-- begin --

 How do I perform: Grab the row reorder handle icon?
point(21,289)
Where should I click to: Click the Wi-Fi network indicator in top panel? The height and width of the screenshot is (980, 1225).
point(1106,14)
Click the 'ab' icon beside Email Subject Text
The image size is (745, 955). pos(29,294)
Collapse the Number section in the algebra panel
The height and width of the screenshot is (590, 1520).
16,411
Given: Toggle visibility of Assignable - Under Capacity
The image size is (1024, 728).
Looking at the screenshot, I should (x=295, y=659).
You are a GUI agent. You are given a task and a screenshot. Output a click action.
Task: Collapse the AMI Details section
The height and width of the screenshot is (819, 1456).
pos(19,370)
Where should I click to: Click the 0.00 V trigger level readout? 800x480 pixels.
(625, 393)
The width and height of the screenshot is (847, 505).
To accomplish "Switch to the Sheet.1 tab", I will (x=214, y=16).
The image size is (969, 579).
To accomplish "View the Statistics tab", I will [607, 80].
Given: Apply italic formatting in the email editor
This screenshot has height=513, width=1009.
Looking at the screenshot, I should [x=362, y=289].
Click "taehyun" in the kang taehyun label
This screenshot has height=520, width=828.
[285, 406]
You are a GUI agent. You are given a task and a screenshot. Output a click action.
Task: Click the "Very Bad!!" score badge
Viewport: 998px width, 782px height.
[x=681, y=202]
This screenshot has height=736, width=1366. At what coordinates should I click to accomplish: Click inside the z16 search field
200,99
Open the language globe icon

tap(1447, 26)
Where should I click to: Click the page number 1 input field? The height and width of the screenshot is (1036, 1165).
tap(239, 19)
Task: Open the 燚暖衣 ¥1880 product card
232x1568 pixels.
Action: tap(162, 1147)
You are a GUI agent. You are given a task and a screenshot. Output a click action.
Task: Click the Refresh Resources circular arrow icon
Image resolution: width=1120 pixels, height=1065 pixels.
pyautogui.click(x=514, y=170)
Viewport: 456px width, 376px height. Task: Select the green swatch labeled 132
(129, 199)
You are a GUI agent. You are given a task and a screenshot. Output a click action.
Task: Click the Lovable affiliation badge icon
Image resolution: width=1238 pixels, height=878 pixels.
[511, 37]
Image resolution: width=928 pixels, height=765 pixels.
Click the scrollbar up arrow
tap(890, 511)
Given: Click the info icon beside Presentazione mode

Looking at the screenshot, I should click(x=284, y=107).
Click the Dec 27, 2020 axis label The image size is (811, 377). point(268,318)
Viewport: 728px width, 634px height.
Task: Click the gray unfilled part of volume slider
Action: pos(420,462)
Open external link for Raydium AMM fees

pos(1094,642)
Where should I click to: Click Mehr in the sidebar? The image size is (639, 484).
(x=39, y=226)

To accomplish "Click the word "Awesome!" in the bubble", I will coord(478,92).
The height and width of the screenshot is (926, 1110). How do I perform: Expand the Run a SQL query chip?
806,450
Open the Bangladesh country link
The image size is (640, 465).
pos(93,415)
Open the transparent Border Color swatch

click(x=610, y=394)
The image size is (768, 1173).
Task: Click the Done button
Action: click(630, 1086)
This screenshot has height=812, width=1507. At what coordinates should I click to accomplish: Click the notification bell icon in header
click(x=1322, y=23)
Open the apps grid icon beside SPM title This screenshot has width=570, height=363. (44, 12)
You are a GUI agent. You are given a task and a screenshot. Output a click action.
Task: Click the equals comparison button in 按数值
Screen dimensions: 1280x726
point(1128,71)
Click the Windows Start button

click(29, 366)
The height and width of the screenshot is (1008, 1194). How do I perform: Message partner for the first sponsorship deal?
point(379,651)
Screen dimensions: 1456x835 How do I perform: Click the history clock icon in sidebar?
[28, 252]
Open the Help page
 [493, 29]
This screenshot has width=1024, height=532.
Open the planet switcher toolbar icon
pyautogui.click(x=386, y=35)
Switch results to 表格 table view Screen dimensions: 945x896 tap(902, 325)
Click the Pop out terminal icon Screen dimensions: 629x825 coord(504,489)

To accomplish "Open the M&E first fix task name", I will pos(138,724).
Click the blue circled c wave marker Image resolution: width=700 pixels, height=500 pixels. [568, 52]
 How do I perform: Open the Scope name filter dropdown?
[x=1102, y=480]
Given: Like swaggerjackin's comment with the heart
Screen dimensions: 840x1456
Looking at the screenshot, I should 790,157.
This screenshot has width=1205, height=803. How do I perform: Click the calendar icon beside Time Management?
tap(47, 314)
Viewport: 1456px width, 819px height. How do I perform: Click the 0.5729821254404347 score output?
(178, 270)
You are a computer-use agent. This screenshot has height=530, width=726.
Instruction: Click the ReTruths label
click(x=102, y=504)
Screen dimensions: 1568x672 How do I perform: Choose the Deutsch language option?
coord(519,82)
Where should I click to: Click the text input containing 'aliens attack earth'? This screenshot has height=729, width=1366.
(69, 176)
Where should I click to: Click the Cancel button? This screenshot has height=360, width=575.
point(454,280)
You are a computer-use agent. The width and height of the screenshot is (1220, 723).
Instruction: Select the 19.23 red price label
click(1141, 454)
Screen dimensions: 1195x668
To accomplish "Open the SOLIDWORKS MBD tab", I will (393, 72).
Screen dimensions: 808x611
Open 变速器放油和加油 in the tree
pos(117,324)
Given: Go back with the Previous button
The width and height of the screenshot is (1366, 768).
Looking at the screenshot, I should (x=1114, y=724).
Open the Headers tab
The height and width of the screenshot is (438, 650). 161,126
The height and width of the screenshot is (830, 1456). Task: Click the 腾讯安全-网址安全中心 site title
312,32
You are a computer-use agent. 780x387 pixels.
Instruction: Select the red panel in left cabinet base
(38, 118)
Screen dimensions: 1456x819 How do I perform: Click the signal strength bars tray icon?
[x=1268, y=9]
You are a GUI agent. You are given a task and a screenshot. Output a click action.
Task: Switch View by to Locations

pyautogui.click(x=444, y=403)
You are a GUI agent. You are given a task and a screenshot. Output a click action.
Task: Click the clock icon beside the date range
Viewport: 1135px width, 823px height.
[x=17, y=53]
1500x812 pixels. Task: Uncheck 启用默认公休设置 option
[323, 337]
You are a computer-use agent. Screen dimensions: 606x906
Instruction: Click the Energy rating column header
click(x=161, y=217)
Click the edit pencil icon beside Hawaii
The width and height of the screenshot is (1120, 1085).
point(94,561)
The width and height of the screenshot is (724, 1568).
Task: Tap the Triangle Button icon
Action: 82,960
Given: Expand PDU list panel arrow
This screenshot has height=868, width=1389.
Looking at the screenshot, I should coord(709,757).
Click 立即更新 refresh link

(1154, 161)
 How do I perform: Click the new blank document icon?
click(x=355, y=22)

-- end --

Objective ▸
Copy all of the records above word for word, keeping every line as it appears.

Problem solution ▸
 How do I perform: Grab the row reorder handle icon?
point(21,289)
Where should I click to: Click the Wi-Fi network indicator in top panel? The height and width of the screenshot is (980, 1225).
point(1106,14)
Click the 'ab' icon beside Email Subject Text
The image size is (745, 955). pos(29,294)
Collapse the Number section in the algebra panel
The height and width of the screenshot is (590, 1520).
16,411
Given: Toggle visibility of Assignable - Under Capacity
The image size is (1024, 728).
Looking at the screenshot, I should (x=295, y=659).
You are a GUI agent. You are given a task and a screenshot. Output a click action.
Task: Collapse the AMI Details section
The height and width of the screenshot is (819, 1456).
pos(19,370)
Where should I click to: Click the 0.00 V trigger level readout? 800x480 pixels.
(625, 393)
The width and height of the screenshot is (847, 505).
To accomplish "Switch to the Sheet.1 tab", I will (x=214, y=16).
The image size is (969, 579).
To accomplish "View the Statistics tab", I will [607, 80].
Given: Apply italic formatting in the email editor
This screenshot has height=513, width=1009.
Looking at the screenshot, I should [x=362, y=289].
Click "taehyun" in the kang taehyun label
This screenshot has height=520, width=828.
[285, 406]
You are a GUI agent. You are given a task and a screenshot. Output a click action.
Task: Click the "Very Bad!!" score badge
Viewport: 998px width, 782px height.
[x=681, y=202]
This screenshot has height=736, width=1366. At what coordinates should I click to accomplish: Click inside the z16 search field
200,99
Open the language globe icon

tap(1447, 26)
Where should I click to: Click the page number 1 input field? The height and width of the screenshot is (1036, 1165).
tap(239, 19)
Task: Open the 燚暖衣 ¥1880 product card
232x1568 pixels.
Action: tap(162, 1147)
You are a GUI agent. You are given a task and a screenshot. Output a click action.
Task: Click the Refresh Resources circular arrow icon
Image resolution: width=1120 pixels, height=1065 pixels.
pyautogui.click(x=514, y=170)
Viewport: 456px width, 376px height. Task: Select the green swatch labeled 132
(129, 199)
You are a GUI agent. You are given a task and a screenshot. Output a click action.
Task: Click the Lovable affiliation badge icon
Image resolution: width=1238 pixels, height=878 pixels.
[511, 37]
Image resolution: width=928 pixels, height=765 pixels.
Click the scrollbar up arrow
tap(890, 511)
Given: Click the info icon beside Presentazione mode

Looking at the screenshot, I should click(x=284, y=107).
Click the Dec 27, 2020 axis label The image size is (811, 377). point(268,318)
Viewport: 728px width, 634px height.
Task: Click the gray unfilled part of volume slider
Action: pos(420,462)
Open external link for Raydium AMM fees

pos(1094,642)
Where should I click to: Click Mehr in the sidebar? The image size is (639, 484).
(x=39, y=226)

To accomplish "Click the word "Awesome!" in the bubble", I will coord(478,92).
The height and width of the screenshot is (926, 1110). How do I perform: Expand the Run a SQL query chip?
806,450
Open the Bangladesh country link
The image size is (640, 465).
pos(93,415)
Open the transparent Border Color swatch

click(x=610, y=394)
The image size is (768, 1173).
Task: Click the Done button
Action: click(630, 1086)
This screenshot has height=812, width=1507. At what coordinates should I click to accomplish: Click the notification bell icon in header
click(x=1322, y=23)
Open the apps grid icon beside SPM title This screenshot has width=570, height=363. (44, 12)
You are a GUI agent. You are given a task and a screenshot. Output a click action.
Task: Click the equals comparison button in 按数值
Screen dimensions: 1280x726
point(1128,71)
Click the Windows Start button

click(29, 366)
The height and width of the screenshot is (1008, 1194). How do I perform: Message partner for the first sponsorship deal?
point(379,651)
Screen dimensions: 1456x835 How do I perform: Click the history clock icon in sidebar?
[28, 252]
Open the Help page
 [493, 29]
This screenshot has width=1024, height=532.
Open the planet switcher toolbar icon
pyautogui.click(x=386, y=35)
Switch results to 表格 table view Screen dimensions: 945x896 tap(902, 325)
Click the Pop out terminal icon Screen dimensions: 629x825 coord(504,489)

To accomplish "Open the M&E first fix task name", I will pos(138,724).
Click the blue circled c wave marker Image resolution: width=700 pixels, height=500 pixels. [568, 52]
 How do I perform: Open the Scope name filter dropdown?
[x=1102, y=480]
Given: Like swaggerjackin's comment with the heart
Screen dimensions: 840x1456
Looking at the screenshot, I should 790,157.
This screenshot has width=1205, height=803. How do I perform: Click the calendar icon beside Time Management?
tap(47, 314)
Viewport: 1456px width, 819px height. How do I perform: Click the 0.5729821254404347 score output?
(178, 270)
You are a computer-use agent. This screenshot has height=530, width=726.
Instruction: Click the ReTruths label
click(x=102, y=504)
Screen dimensions: 1568x672 How do I perform: Choose the Deutsch language option?
coord(519,82)
Where should I click to: Click the text input containing 'aliens attack earth'? This screenshot has height=729, width=1366.
(69, 176)
Where should I click to: Click the Cancel button? This screenshot has height=360, width=575.
point(454,280)
You are a computer-use agent. The width and height of the screenshot is (1220, 723).
Instruction: Select the 19.23 red price label
click(1141, 454)
Screen dimensions: 1195x668
To accomplish "Open the SOLIDWORKS MBD tab", I will (393, 72).
Screen dimensions: 808x611
Open 变速器放油和加油 in the tree
pos(117,324)
Given: Go back with the Previous button
The width and height of the screenshot is (1366, 768).
Looking at the screenshot, I should (x=1114, y=724).
Open the Headers tab
The height and width of the screenshot is (438, 650). 161,126
The height and width of the screenshot is (830, 1456). Task: Click the 腾讯安全-网址安全中心 site title
312,32
You are a computer-use agent. 780x387 pixels.
Instruction: Select the red panel in left cabinet base
(38, 118)
Screen dimensions: 1456x819 How do I perform: Click the signal strength bars tray icon?
[x=1268, y=9]
You are a GUI agent. You are given a task and a screenshot. Output a click action.
Task: Switch View by to Locations

pyautogui.click(x=444, y=403)
You are a GUI agent. You are given a task and a screenshot. Output a click action.
Task: Click the clock icon beside the date range
Viewport: 1135px width, 823px height.
[x=17, y=53]
1500x812 pixels. Task: Uncheck 启用默认公休设置 option
[323, 337]
You are a computer-use agent. Screen dimensions: 606x906
Instruction: Click the Energy rating column header
click(x=161, y=217)
Click the edit pencil icon beside Hawaii
The width and height of the screenshot is (1120, 1085).
point(94,561)
The width and height of the screenshot is (724, 1568).
Task: Tap the Triangle Button icon
Action: 82,960
Given: Expand PDU list panel arrow
This screenshot has height=868, width=1389.
Looking at the screenshot, I should coord(709,757).
Click 立即更新 refresh link

(1154, 161)
 How do I perform: Click the new blank document icon?
click(x=355, y=22)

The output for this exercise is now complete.